Erik Blood is a musician, studio engineer, composer, and record producer from Seattle, Washington. He has released two solo albums: Touch Screens (2014) and Lost in Slow Motion (2016). He is also known for his work with, among other artists, the Seattle-based hip hop groups Shabazz Palaces and THEESatisfaction. He has often cited his friend Arlo's expansive collection of music for inspiring him. He has worked with Shabazz Palaces since they were formed in 2009. He also produced the Seattle punk rock band Tacocat's third album Lost Time.

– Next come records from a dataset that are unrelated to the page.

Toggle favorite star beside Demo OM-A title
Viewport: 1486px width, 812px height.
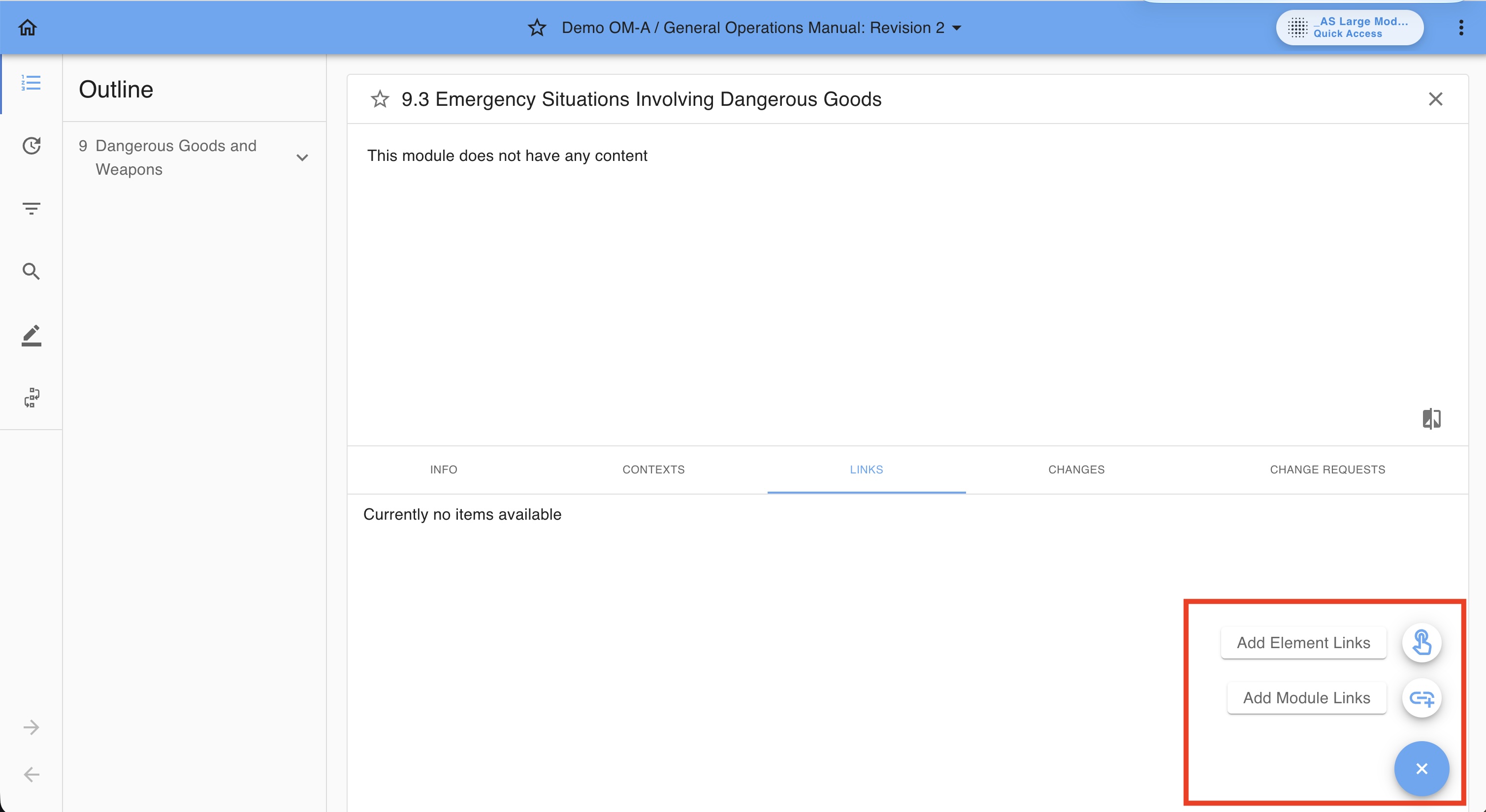click(537, 27)
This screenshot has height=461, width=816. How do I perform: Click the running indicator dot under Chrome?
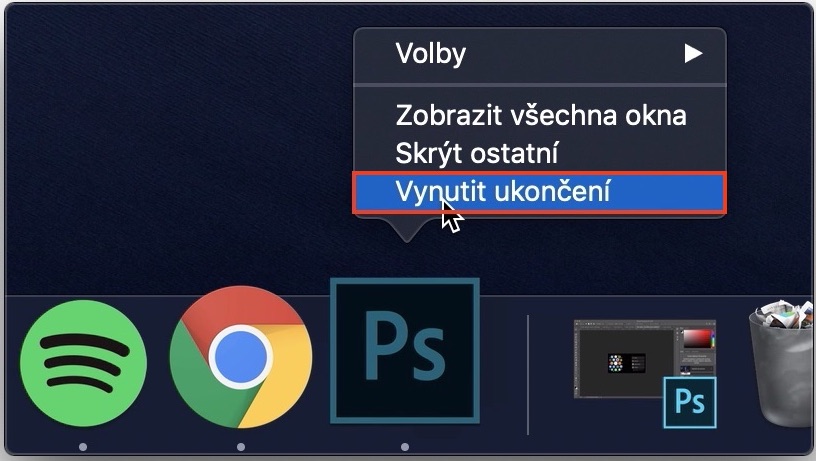pos(240,447)
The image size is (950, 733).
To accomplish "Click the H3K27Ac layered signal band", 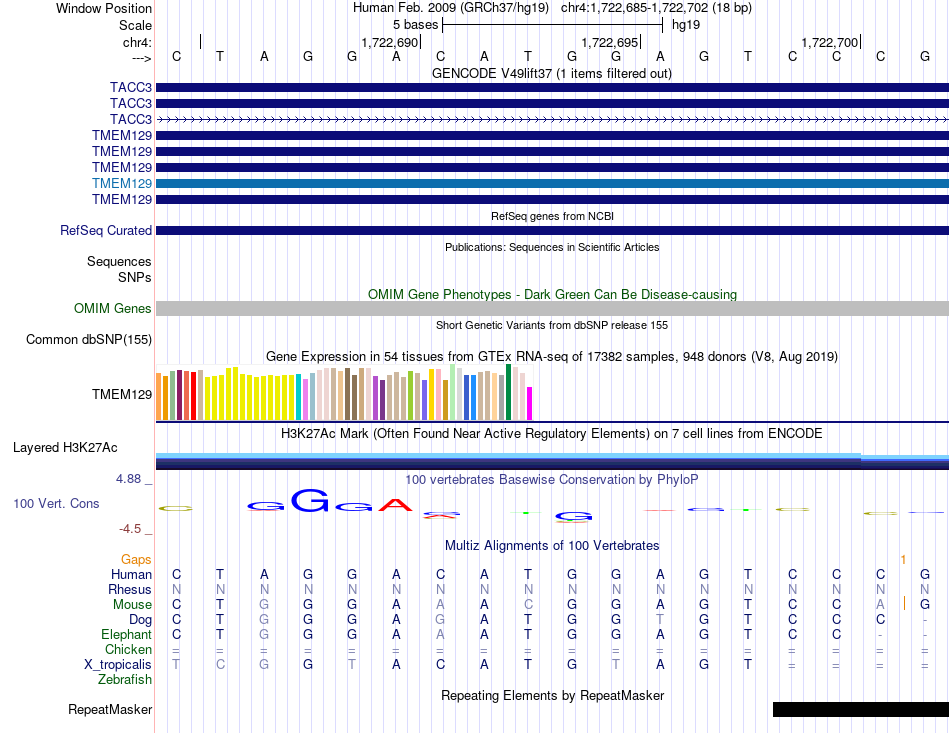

In 2014, he was nominated for a Stranger Genius Award in music.

Selected discography
For a complete discography, see Blood's official website.

As solo artist
Touch Screens (self-released, 2014)
Transom (No Genre Tapes EP, 2016)
Lost in Slow Motion (HomeSkillet Records, 2016)

As producer 
Lost Time by Tacocat (Hardly Art, 2016)
Lovejoys by Pickwick
This Mess is a Place by Tacocat (2019)

As engineer
Lese Majesty by the Shabazz Palaces (Sub Pop, 2014), which Blood mixed and engineered.

As featured artist
Featured on the title track of EarthEE by THEESatisfaction (Sub Pop, 2015)

References

External links

Vibrations of the Heart with Erik Blood, a cartoon about Blood drawn by Bjorn in Seattle Weekly

Living people
Musicians from Seattle
Record producers from Washington (state)
American audio engineers
Year of birth missing (living people)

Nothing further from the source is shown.